*What to do*: Below are records; report the number of lines in them that include the word "Task", with no other text.

*Entries shown*:
»»
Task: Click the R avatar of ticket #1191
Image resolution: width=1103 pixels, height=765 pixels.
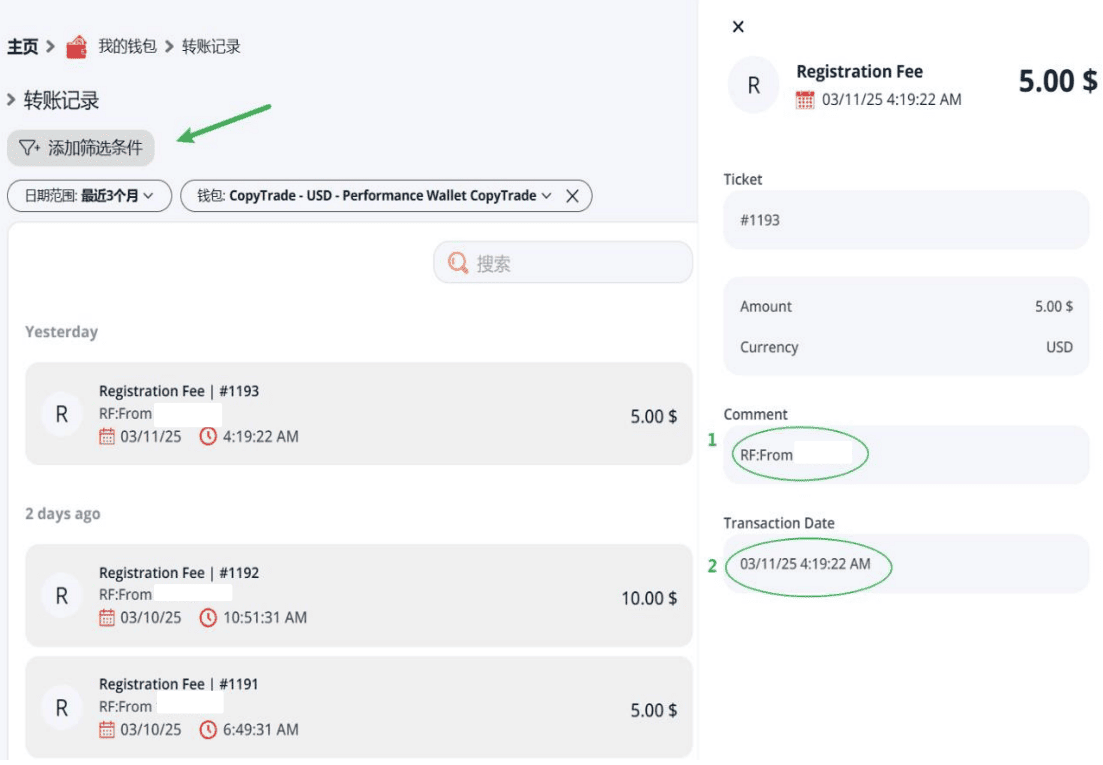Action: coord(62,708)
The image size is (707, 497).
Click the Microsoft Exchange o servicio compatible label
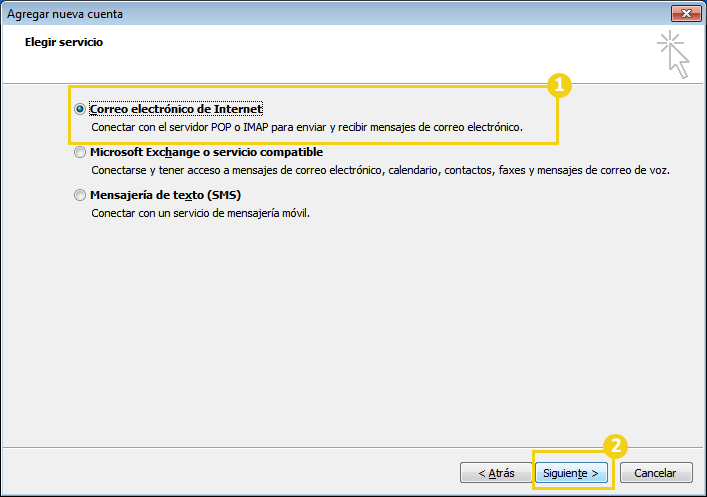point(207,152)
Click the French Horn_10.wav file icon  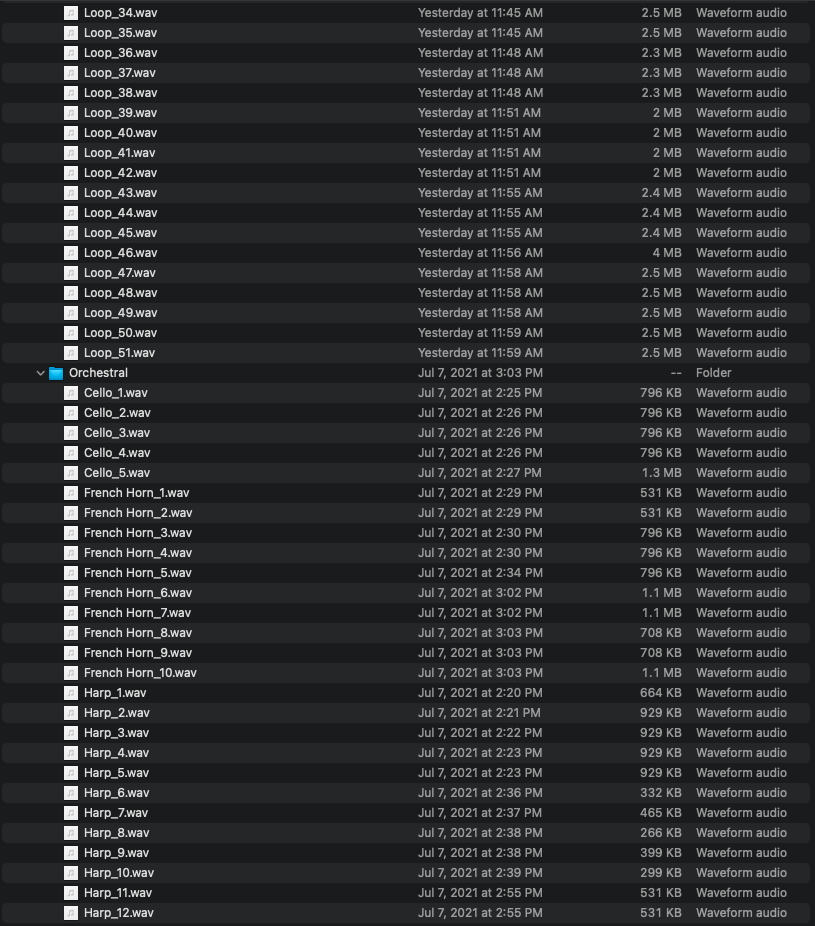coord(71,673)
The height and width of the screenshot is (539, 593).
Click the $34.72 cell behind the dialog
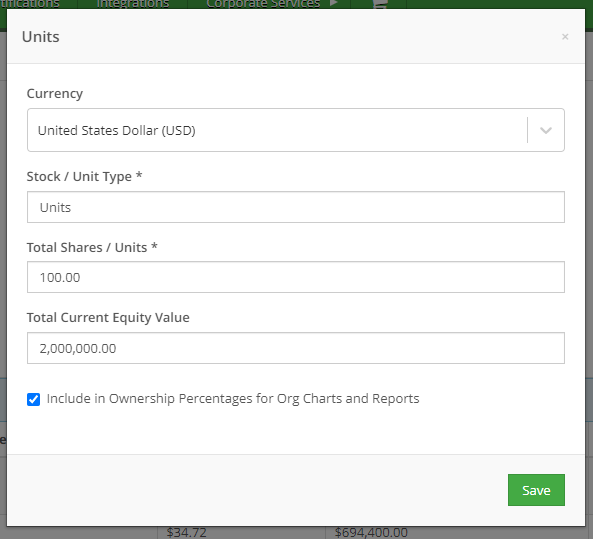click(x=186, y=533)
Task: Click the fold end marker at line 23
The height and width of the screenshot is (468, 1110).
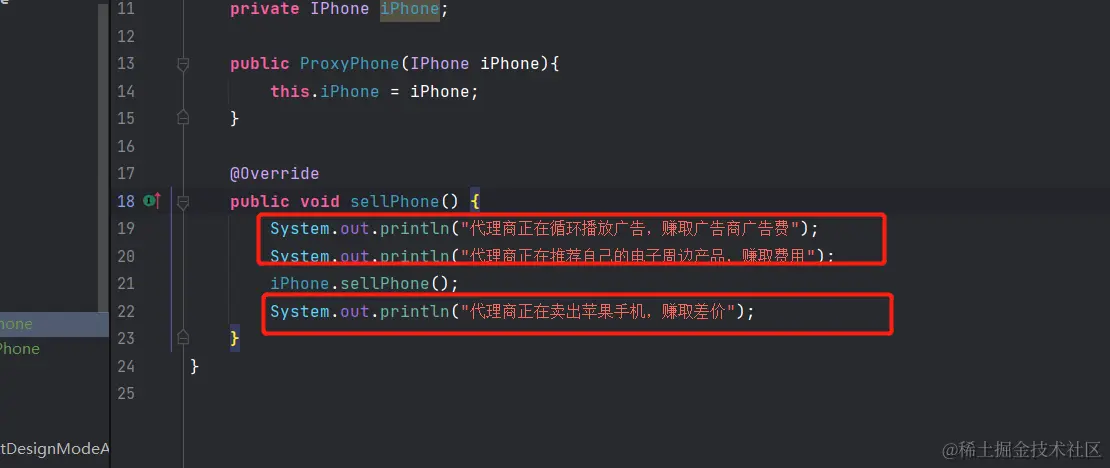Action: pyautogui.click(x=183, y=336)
««
»»
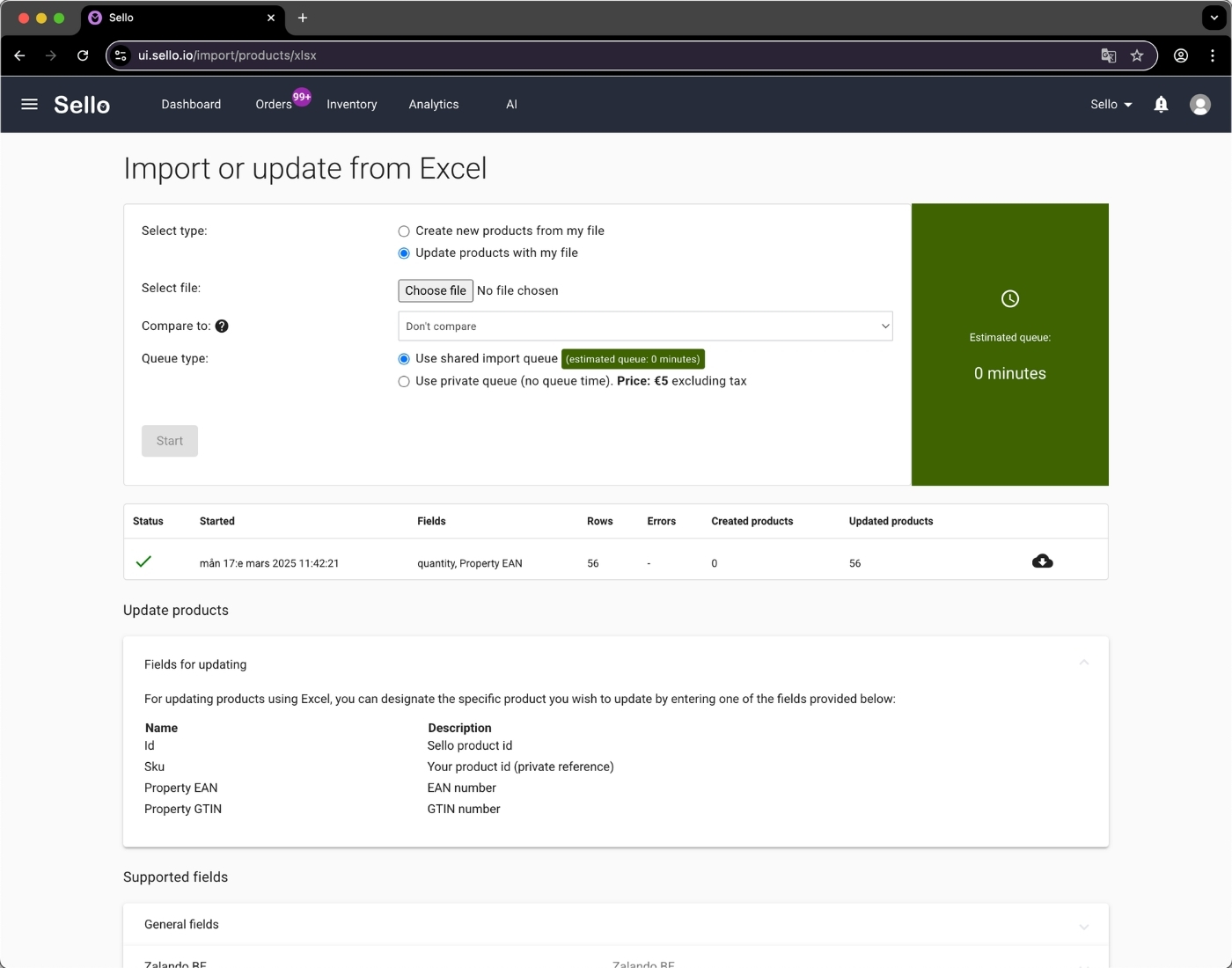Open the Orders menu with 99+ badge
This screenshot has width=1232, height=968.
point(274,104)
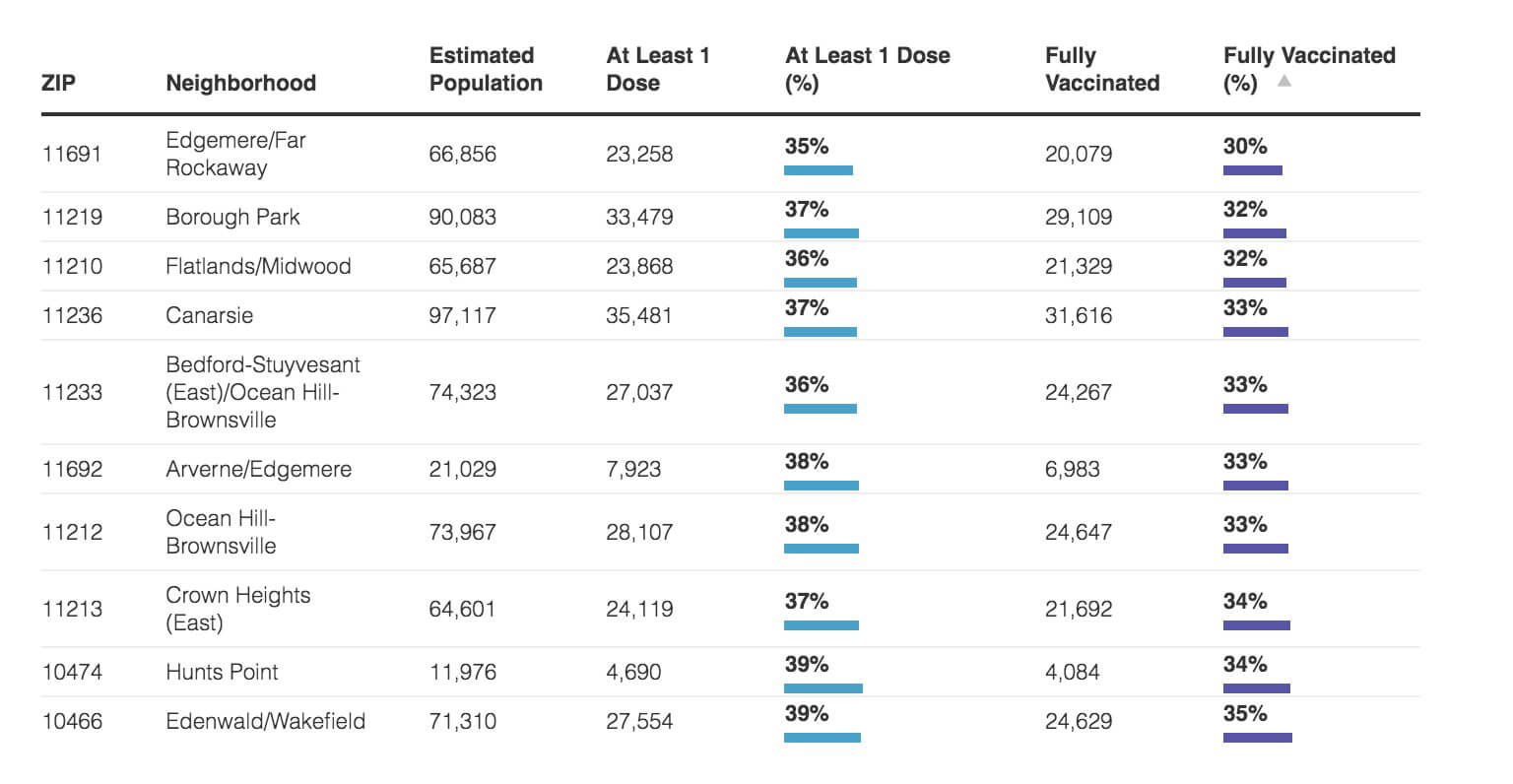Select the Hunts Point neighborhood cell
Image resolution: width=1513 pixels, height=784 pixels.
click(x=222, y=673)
««
*Answer to this problem*: 2